Although Detroit-based Packard production ceased after the 1956 model year, Studebaker-Packard Corporation continued to fulfill service obligations to Packard owners, and servicing the 1955 Twin-Ultramatic and 1956 Touchbutton Ultramatic were a continuing liability for the company after the Packard range was discontinued.

==Historical perspective==
Packard's successful development of its own automatic transmission was unique, as no other independent automaker managed such a feat. The company's worsening financial situation, particularly after its merger with Studebaker, made keeping up with competitors' automatic transmission developments particularly difficult. Packard's attempts to update the Ultramatic in 1954, 1955, and 1956, were not sufficiently tested to eliminate teething troubles at launch. Improvements had to be made as running changes, which damaged the company's once sterling reputation for quality and reliability.

- [Excerpted data]

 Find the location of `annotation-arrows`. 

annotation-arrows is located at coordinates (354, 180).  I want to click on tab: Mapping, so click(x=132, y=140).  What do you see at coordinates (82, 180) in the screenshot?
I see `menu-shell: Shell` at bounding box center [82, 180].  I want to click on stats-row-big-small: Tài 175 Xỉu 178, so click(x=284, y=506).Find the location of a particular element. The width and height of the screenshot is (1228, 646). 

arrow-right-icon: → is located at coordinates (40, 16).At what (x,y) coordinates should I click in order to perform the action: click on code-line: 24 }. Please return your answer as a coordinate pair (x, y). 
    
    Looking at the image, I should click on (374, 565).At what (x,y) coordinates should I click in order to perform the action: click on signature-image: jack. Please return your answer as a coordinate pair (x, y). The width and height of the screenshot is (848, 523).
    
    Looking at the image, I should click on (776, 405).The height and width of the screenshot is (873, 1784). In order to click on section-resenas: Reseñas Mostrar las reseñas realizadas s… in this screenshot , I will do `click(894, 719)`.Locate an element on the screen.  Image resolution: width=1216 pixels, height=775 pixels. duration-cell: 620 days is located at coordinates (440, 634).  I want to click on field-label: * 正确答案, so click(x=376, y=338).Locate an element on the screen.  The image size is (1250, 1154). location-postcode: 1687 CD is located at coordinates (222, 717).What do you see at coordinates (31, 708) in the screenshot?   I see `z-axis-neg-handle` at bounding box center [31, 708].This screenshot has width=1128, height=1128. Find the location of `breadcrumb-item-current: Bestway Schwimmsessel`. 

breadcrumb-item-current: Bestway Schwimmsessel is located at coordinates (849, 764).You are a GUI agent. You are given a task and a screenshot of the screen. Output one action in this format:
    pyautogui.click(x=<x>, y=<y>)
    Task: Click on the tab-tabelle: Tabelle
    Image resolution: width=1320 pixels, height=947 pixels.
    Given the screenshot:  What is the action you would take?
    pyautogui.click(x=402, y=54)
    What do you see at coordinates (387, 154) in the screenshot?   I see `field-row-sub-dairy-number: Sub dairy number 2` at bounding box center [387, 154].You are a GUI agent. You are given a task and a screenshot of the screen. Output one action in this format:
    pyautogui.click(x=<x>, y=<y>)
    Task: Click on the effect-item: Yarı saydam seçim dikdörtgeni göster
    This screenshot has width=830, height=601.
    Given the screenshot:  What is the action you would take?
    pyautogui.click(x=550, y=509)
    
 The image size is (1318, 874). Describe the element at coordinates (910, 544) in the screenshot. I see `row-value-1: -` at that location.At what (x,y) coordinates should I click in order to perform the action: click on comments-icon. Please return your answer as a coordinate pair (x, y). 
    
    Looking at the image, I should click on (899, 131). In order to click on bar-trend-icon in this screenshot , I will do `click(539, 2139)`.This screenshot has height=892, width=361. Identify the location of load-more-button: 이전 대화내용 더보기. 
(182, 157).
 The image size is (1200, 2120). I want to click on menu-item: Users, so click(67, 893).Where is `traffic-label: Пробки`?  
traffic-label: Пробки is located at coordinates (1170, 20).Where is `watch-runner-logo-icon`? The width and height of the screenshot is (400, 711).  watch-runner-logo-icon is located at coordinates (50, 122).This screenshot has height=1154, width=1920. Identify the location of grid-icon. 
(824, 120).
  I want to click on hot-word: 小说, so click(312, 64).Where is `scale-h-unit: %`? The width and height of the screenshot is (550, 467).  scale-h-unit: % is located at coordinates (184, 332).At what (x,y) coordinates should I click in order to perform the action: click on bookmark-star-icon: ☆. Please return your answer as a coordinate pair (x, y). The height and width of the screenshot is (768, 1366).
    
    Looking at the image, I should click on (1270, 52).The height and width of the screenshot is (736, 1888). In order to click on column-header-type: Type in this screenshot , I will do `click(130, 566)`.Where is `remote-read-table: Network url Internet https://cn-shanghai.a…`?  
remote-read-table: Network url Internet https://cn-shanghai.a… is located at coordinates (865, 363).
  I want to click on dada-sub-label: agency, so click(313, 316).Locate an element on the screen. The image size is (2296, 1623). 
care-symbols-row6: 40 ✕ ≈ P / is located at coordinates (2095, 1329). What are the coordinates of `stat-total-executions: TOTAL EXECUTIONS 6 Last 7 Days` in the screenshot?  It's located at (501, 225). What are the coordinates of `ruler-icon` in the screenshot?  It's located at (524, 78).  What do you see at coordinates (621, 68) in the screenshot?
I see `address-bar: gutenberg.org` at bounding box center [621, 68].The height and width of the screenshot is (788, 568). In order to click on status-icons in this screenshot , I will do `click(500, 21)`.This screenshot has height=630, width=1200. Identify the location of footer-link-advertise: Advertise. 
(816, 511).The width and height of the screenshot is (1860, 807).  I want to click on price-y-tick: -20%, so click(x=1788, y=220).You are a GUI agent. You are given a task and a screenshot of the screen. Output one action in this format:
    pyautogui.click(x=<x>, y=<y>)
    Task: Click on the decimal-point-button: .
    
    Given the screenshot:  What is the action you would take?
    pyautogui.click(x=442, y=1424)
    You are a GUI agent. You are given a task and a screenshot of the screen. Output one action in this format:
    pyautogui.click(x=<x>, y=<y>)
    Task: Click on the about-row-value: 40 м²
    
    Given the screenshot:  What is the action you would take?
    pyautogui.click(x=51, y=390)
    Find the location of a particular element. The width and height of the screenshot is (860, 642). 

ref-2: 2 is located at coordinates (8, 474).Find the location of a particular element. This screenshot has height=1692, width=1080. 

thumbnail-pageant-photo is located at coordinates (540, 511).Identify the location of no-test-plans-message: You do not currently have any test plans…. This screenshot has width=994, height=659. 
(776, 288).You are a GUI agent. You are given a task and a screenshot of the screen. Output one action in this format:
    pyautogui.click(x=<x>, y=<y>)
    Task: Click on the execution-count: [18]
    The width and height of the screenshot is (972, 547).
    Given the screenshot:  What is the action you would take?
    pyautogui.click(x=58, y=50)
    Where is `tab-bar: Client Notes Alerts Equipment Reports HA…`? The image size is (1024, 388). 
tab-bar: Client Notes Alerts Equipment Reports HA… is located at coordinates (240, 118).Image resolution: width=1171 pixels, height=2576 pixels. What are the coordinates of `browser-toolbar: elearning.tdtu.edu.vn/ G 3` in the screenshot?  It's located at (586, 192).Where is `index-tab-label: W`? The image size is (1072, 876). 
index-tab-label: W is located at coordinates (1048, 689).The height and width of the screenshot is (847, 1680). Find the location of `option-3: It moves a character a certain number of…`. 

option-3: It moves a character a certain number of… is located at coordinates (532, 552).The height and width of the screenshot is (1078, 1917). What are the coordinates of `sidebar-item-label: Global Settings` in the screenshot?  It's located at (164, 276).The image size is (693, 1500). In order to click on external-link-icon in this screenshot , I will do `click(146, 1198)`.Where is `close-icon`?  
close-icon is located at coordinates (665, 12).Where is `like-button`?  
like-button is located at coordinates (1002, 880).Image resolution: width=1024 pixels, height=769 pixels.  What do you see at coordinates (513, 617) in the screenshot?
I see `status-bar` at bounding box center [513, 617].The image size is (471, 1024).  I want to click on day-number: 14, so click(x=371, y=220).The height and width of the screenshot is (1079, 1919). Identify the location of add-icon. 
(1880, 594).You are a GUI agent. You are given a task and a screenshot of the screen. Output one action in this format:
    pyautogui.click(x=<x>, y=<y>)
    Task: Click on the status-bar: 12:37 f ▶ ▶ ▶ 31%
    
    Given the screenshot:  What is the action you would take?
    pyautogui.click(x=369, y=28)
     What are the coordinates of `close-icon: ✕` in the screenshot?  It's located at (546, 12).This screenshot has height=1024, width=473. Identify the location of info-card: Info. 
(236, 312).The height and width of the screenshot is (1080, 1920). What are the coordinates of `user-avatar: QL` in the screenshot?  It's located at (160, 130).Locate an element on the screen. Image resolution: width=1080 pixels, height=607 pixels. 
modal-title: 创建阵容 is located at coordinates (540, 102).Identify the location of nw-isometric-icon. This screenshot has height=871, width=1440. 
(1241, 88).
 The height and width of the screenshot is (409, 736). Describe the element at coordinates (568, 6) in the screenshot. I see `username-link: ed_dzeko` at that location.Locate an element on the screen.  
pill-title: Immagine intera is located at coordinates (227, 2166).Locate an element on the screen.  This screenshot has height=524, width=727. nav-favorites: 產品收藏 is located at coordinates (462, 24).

- [Task 1] In the passage on Packard's Ultramatic transmission, what made it hard for the company to keep up with competitors' automatic transmission developments?
- [Task 2] Continue the passage on Packard's Ultramatic transmission from its last sentence.

- [Expected output 1] The company's worsening financial situation, particularly after its merger with Studebaker.

- [Expected output 2]
Packard's use of a locking torque converter was not only up to date, but more advanced than its competition at the time. However, the company did not take advantage of the opportunity to supply Ultramatics to Lincoln, Nash, Hudson, and Kaiser-Willys in the wake of the 1953 fire at the Livonia, Michigan GM Hydramatic plant that stopped GM's supply of the transmissions, when the aforementioned marques were left searching for other suppliers. However, Packard would learn from this mistake the following year, when Nash and Hudson merged to form American Motors in May 1954. Packard agreed to supply AMC with its new 320ci V8 and Twin Ultramatic transmission for 1955 in the latter company's top-line Nash Ambassador and Hudson Hornet ranges, giving both models the modern V8 engine option they desperately needed in order to keep pace with the Big Three. This agreement continued into the 1956 model year, as Packard supplied AMC its 352ci V8s equipped with the newly renamed and refined Ultramatic Drive units for the Ambassador and Hornet, but was canceled midway through the year. Unfortunately, a contract dispute and personality conflicts between George Romney at AMC and James Nance at Studebaker-Packard, led to AMC developing and launching their own, in-house AMC V8 engine range backed by automatic transmissions supplied by Borg-Warner beginning at midyear in 1956. Packard would supply Ultramatic Drive units to Studebaker for use in the 1956 Golden Hawk as a $100 option, as that model came standard with Packard's 352ci V8 engine. Unfortunately, no higher-volume Studebaker models would use either the Packard V8 or Ultramatic Drive before Curtiss-Wright ended production of both in 1956.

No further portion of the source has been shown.